As a young child, when I first learned about Martin Luther King, Jr., I was in awe of this man. He was inspiring, brave, and I felt he could understand how I felt. It deeply saddened me that anyone would want to harm him and I didn’t really come to understand the depth of hatred, racism, and the fear that gripped a country. I think it’s all still there, just not as blatant as it was during his time.
My parents didn’t talk much about race or racism. I think they just tried to keep their head down and work hard, but they did impart a few thoughts to me: 1) No matter how American you try to become, you will never be fully American (despite the fact that you were born in America) because of the way you look. You are not white, therefore, much like the Japanese internment during WWII, you also will be discriminated against; 2) Black people are scary – lock your doors; 3) You have to outshine everyone to make yourself acceptable in this white world, which is why you have to work hard and be the best in all that you do.

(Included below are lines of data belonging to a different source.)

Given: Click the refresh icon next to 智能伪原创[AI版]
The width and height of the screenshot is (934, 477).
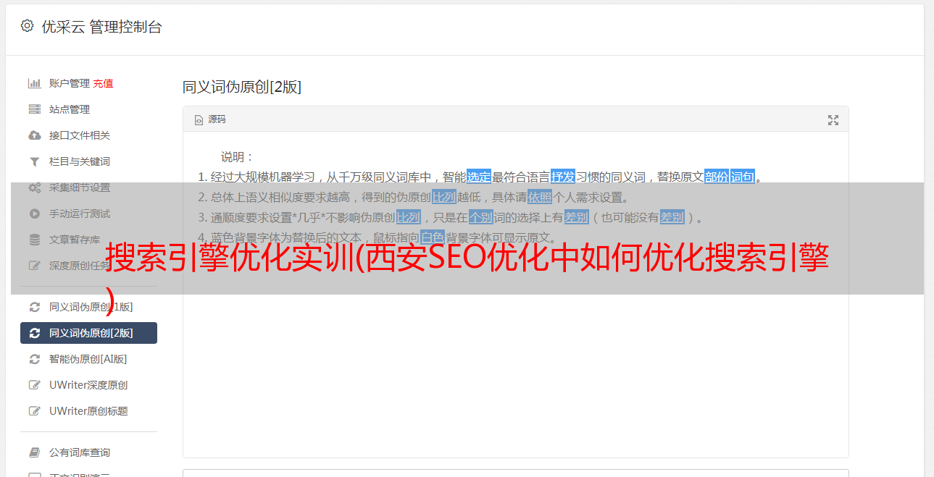Looking at the screenshot, I should pyautogui.click(x=34, y=359).
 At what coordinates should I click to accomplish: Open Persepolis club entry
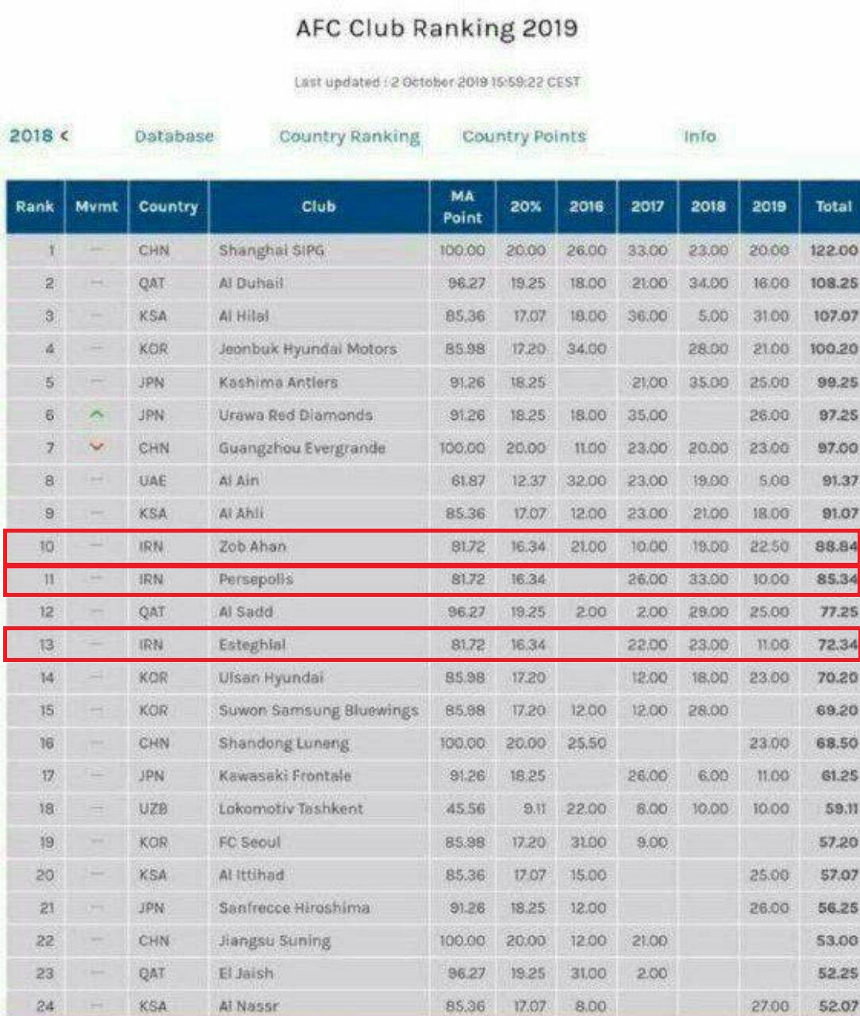tap(255, 579)
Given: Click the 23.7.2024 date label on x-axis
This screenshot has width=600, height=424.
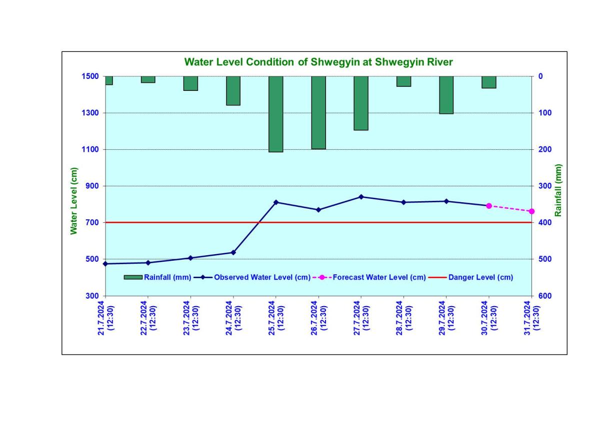Looking at the screenshot, I should tap(191, 318).
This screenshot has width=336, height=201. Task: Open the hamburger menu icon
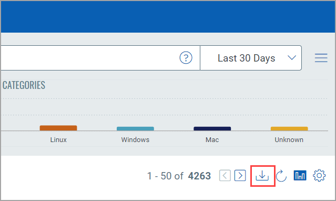click(321, 58)
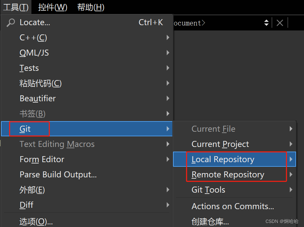304x227 pixels.
Task: Click Actions on Commits...
Action: [x=233, y=206]
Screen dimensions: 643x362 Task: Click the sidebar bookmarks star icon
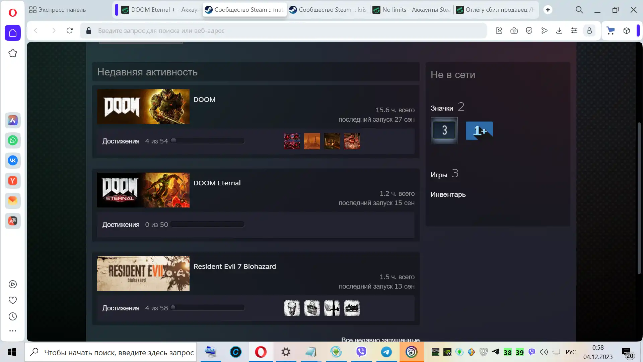tap(13, 53)
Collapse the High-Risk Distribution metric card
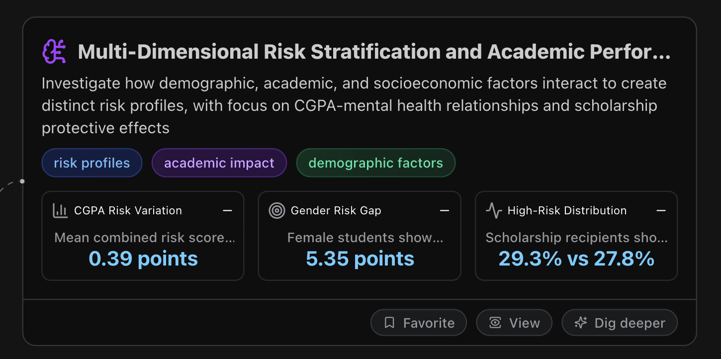This screenshot has width=721, height=359. point(661,210)
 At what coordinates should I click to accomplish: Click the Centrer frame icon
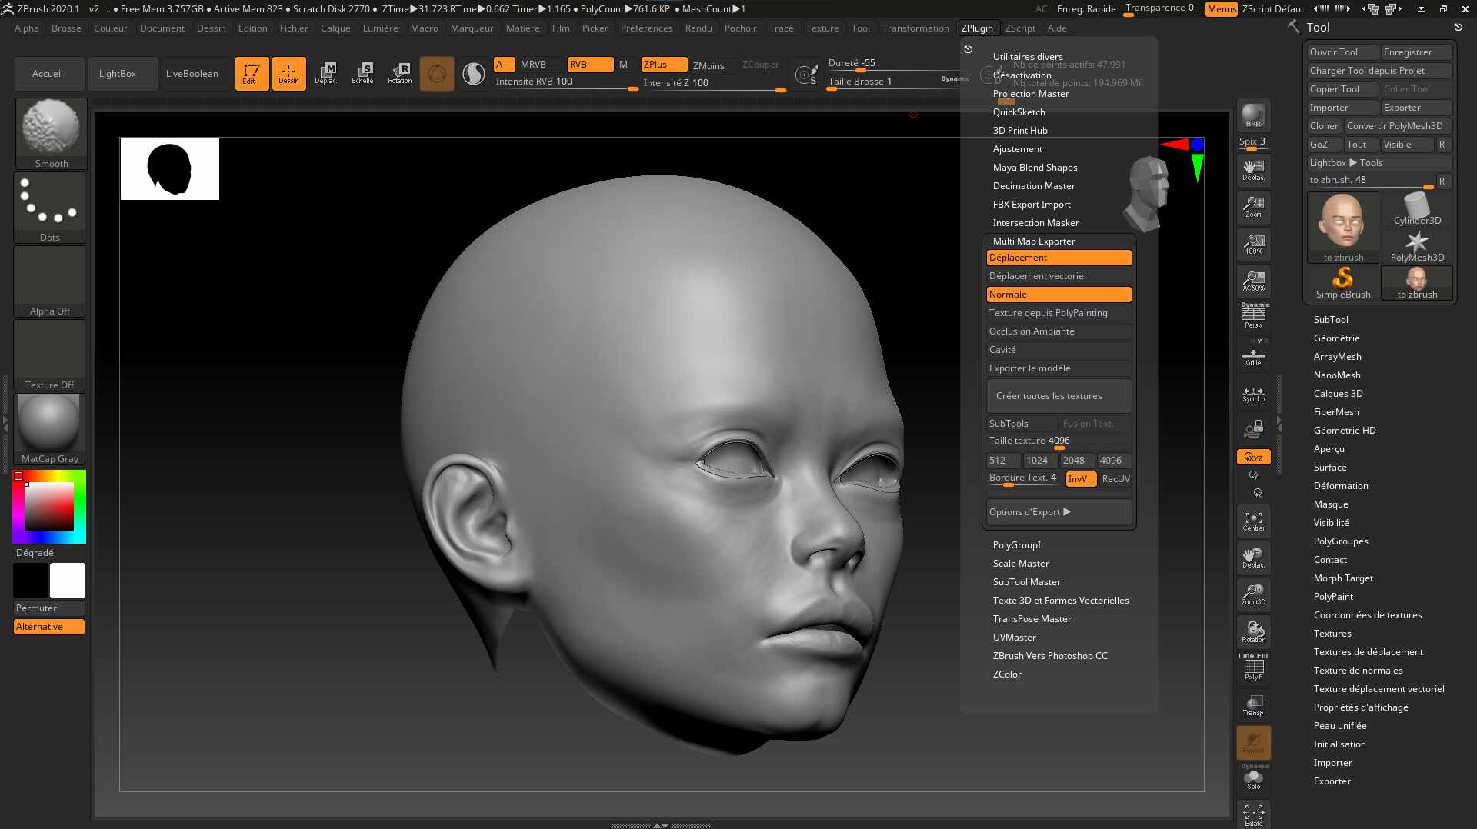(x=1253, y=522)

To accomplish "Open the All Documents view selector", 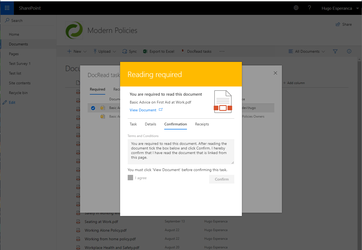I will click(307, 51).

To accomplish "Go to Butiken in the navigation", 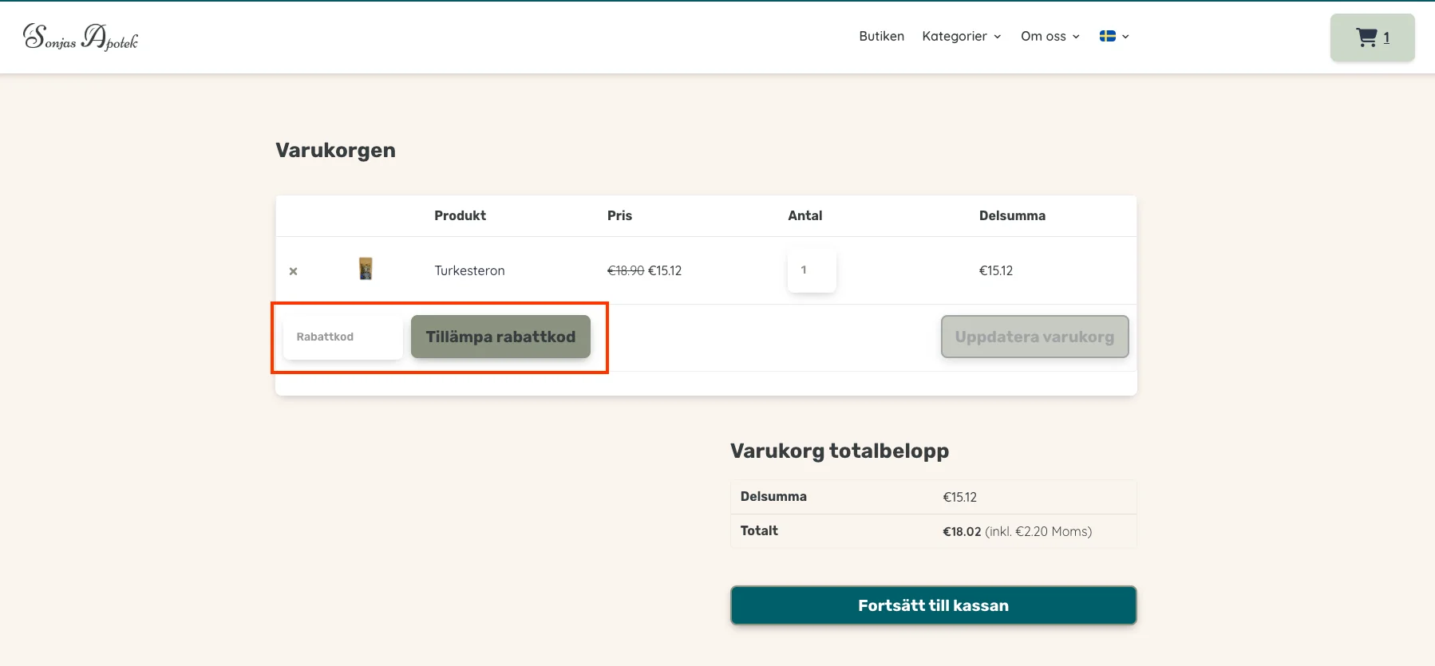I will (x=881, y=36).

These thoughts – the only words really every said out loud in regards to this subject – created a constant uneasiness in my life. I was always fearful that people would not see me as an American and when people asked where I was from, I would always respond, “Chicago.” (It was the city of my birth, after all.) Of course, that answer was never satisfactory and the poking would continue until they finally got to where my parents were from or, in some cases, where my ancestors were from. (How far back do you want to go?)
I’m not sure how good a job I am doing for my own daughter in this discussion. She sees colors – of a uniform, a shirt, the hair, but never their skin. The skin color doesn’t make her friends different in her eyes, but their likes and dislikes, how they treat one another, and whether or not they know the words to “My Little Pony” songs. We do our best to explain to her that all people are equal, regardless of those things, and that because we are human beings, we care for one another – with grace and compassion.
We prepare her that there are times where people treat one another poorly because we are different and that it’s not okay to do that. It’s something worth standing up for and raising your voice about. It’s why Martin Luther King, Jr. tirelessly preached even unto his death.
For some of you, it may feel that the relevance of Martin Luther King, Jr. is only one of history, but I would heartily disagree. Until we truly do see that there are “no gradations in the image of God,” the dream of Martin Luther King, Jr. is still not fully realized.
Until then, I continue to hope – for myself and for my children as well as their children. I truly do hope that one day we will live as Martin Luther King, Jr. preached, “…together as brothers and to respect the dignity and worth of every man.”